### Try it
Count the lines below with the string "will" in them. Only the number should be given.

### Task material

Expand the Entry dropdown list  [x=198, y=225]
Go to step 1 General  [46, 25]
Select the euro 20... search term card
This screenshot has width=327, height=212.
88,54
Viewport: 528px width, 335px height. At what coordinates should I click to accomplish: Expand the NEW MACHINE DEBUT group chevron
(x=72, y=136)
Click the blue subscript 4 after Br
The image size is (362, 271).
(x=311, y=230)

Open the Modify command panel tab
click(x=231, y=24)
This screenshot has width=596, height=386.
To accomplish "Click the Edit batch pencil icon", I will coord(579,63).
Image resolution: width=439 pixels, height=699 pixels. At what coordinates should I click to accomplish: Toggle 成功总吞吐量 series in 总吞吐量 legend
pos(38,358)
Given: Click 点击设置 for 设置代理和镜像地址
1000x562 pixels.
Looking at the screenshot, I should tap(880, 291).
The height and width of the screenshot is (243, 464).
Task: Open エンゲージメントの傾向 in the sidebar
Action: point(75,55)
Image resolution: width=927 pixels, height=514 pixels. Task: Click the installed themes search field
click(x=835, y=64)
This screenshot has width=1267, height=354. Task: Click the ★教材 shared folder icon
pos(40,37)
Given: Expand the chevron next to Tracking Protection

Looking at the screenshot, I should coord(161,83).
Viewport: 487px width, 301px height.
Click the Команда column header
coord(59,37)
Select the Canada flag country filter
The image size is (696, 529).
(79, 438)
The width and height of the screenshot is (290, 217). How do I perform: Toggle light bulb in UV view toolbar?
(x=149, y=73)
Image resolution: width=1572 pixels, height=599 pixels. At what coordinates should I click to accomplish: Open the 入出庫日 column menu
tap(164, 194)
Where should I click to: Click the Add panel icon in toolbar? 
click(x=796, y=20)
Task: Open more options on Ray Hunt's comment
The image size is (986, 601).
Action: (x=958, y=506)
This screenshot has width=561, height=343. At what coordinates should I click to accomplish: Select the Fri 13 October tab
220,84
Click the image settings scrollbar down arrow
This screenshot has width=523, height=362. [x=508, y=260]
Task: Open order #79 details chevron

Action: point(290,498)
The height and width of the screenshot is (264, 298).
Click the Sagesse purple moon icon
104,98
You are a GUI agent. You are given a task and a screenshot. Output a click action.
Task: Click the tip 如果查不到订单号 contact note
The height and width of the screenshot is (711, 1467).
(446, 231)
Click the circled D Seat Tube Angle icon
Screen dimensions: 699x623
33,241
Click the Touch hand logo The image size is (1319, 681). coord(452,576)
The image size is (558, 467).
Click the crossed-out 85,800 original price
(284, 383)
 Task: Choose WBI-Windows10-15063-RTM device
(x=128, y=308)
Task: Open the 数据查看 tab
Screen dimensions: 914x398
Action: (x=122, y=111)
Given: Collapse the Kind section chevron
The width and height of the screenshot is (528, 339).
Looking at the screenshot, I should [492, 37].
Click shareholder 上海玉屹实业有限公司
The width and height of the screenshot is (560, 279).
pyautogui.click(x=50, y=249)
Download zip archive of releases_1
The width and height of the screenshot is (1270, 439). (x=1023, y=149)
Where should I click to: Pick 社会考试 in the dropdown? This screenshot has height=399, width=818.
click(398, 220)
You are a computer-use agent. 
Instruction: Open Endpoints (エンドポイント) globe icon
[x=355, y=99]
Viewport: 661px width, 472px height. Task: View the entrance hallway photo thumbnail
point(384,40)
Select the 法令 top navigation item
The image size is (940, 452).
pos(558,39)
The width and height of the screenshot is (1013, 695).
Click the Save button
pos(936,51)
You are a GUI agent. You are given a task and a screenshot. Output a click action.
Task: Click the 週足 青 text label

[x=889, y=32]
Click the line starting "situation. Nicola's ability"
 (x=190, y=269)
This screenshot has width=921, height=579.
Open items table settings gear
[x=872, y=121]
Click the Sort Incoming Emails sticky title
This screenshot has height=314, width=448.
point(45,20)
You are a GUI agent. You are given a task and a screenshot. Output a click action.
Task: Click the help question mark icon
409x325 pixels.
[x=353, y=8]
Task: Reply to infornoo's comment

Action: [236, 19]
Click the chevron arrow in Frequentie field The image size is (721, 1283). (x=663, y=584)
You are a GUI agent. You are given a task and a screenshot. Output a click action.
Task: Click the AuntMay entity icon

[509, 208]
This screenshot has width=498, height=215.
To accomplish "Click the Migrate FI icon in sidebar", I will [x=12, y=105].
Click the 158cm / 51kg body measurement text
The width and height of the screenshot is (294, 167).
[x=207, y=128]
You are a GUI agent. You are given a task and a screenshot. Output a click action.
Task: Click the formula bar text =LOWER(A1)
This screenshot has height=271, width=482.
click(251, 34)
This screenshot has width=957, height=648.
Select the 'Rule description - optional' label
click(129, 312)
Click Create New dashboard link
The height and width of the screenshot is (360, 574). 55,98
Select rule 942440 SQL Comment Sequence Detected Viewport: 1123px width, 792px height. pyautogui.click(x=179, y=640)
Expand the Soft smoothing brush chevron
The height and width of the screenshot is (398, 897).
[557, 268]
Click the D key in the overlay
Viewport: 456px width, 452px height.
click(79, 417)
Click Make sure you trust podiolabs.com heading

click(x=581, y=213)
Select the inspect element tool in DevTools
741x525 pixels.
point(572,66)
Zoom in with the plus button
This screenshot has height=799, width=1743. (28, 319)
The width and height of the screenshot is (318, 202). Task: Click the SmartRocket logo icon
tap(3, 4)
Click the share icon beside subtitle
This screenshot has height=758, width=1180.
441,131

### Worked solution
2